FURTHER OBSERVATIONS ON BLOOD GROUPING IN POLIOMYELITIS

Abstract
A survey of the literature on blood grouping in poliomyelitis shows essential agreement that the incidence of blood group B is slightly decreased and that of blood group O slightly increased in paralytic patients as compared with corresponding normal control populations. Blood group detns. on a series of 220 paralytic poliomyelitis patients from Greater New York during 1944/45 confirmed the shortage of blood group B but indicated a slight increase of blood group A over the normal control figures. This increased percentage of blood group A was caused selectively by elevation of the absolute and relative frequency of subgroup A2, whereas the figures for subgroup A1 remained essentially unchanged. The fact that in the present study blood group A2 predominated among the poliomyelitis patients, whereas in most other studies blood group O was in excess, may be explained on the basis of Thomson''s theory that the so-called agglutinin a2 is specifically directed against O cells. The poliomyelitis series showed a distribution of the Rho factor which differed very little from the normal value.

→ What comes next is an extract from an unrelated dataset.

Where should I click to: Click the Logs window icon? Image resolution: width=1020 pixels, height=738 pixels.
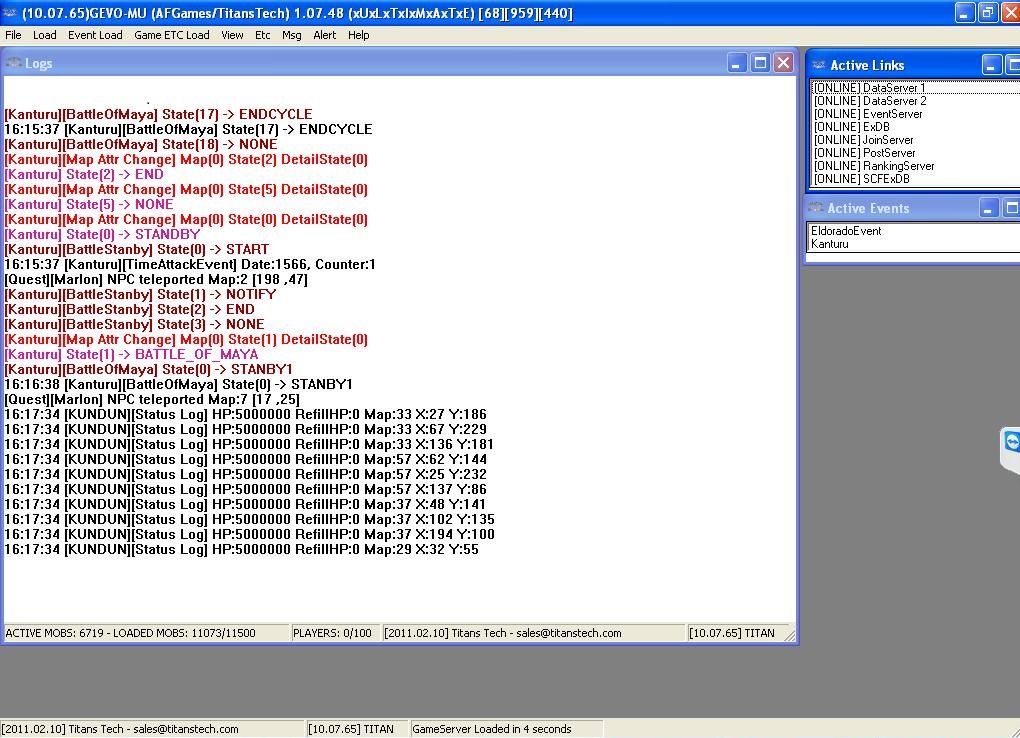[13, 63]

The series of poliomyelitis patients showed an increased occurrence of the "Non-secretor" type against normal control figures. The available data suggest that individuals with blood groups O, A2 and "Non-secretor" types tend to suffer paralytic involvement in poliomyelitis more often than one would expect from the normal distribution figures for these groups; vice versa, individuals with blood groups B and "Secretor" types seem to be somewhat less frequently thus affected as compared with the distribution of these groups in normal populations. The frequency of occurrence of blood group A1 in paralytic patients appears to be essentially the same as found in normal controls. 20 refs.